● **Assignment**:
Only one span of the listing below is wanted: the lines from the one with "Where should I click to: Click the back" through the one with "Given: Select the", reproduced exactly, both ends kept.

● **Data extracts**:

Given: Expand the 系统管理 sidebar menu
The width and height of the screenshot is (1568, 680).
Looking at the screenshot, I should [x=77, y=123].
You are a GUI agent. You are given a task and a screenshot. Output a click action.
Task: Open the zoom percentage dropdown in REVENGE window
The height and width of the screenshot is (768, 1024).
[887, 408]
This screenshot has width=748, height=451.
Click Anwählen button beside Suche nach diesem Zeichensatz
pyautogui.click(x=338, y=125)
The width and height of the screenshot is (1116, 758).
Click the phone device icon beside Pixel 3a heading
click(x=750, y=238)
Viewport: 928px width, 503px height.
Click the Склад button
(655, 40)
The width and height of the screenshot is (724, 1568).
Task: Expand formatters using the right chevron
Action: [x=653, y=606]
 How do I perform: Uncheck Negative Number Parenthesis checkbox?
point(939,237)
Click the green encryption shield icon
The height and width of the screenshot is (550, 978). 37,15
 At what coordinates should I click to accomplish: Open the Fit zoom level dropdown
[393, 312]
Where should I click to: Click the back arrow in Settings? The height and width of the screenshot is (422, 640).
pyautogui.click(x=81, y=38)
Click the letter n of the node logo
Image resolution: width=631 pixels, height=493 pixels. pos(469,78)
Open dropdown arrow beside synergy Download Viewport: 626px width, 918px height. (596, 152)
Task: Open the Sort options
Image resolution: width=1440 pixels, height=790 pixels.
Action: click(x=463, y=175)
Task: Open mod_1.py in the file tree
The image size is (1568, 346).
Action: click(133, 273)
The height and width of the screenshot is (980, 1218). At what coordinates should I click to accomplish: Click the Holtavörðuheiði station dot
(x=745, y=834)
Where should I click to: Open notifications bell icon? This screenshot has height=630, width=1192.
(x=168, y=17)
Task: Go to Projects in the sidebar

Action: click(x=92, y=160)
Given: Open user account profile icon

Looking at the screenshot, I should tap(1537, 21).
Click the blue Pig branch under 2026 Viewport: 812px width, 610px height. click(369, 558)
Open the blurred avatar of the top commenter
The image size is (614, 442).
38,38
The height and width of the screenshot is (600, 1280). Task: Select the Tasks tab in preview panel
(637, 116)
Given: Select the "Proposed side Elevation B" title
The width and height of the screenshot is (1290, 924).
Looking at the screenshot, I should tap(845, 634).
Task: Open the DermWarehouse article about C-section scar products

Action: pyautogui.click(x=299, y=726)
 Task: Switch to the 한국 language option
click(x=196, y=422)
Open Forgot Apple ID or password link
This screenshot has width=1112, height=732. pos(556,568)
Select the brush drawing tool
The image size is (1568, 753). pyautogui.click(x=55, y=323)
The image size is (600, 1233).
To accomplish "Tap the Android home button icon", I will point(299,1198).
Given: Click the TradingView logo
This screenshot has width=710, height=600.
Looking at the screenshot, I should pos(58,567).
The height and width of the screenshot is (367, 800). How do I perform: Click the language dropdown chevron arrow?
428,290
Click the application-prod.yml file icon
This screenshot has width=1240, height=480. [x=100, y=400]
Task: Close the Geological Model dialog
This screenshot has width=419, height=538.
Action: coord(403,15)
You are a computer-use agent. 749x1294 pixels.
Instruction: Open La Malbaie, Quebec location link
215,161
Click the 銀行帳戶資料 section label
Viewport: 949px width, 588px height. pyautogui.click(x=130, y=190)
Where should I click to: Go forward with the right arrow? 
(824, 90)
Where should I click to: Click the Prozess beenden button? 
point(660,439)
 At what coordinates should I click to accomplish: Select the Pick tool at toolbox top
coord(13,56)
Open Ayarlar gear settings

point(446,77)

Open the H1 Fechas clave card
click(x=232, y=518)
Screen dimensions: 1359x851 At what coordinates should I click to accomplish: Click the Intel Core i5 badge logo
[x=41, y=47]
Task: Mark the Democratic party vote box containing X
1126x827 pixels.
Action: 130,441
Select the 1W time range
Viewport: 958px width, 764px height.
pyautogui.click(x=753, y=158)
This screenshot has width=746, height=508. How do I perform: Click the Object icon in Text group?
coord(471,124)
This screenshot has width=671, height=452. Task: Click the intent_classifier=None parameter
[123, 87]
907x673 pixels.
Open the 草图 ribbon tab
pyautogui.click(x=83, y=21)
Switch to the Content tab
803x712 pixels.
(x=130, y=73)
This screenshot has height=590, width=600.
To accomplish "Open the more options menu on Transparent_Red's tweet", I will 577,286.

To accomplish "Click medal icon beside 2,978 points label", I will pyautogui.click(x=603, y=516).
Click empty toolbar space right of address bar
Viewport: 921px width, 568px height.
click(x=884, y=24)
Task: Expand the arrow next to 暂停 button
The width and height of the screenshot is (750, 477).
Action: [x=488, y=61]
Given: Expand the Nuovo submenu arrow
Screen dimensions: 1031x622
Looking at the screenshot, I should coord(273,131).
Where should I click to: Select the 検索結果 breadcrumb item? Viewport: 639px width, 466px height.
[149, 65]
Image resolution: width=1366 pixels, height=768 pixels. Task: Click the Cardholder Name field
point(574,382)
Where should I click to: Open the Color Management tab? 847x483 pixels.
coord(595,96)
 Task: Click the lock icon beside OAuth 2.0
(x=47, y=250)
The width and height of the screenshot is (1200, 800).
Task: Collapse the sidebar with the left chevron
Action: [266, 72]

● **Output for this task**:
Where should I click to: Click the back arrow in Settings? The height and width of the screenshot is (422, 640).
pyautogui.click(x=81, y=38)
Click the letter n of the node logo
Image resolution: width=631 pixels, height=493 pixels. pos(469,78)
Open dropdown arrow beside synergy Download Viewport: 626px width, 918px height. (596, 152)
Task: Open the Sort options
Image resolution: width=1440 pixels, height=790 pixels.
Action: click(x=463, y=175)
Task: Open mod_1.py in the file tree
The image size is (1568, 346).
Action: click(133, 273)
The height and width of the screenshot is (980, 1218). At what coordinates should I click to accomplish: Click the Holtavörðuheiði station dot
(x=745, y=834)
Where should I click to: Open notifications bell icon? This screenshot has height=630, width=1192.
(x=168, y=17)
Task: Go to Projects in the sidebar

Action: click(x=92, y=160)
Given: Open user account profile icon

Looking at the screenshot, I should tap(1537, 21).
Click the blue Pig branch under 2026 Viewport: 812px width, 610px height. click(369, 558)
Open the blurred avatar of the top commenter
The image size is (614, 442).
38,38
The height and width of the screenshot is (600, 1280). Task: Select the Tasks tab in preview panel
(637, 116)
Given: Select the "Proposed side Elevation B" title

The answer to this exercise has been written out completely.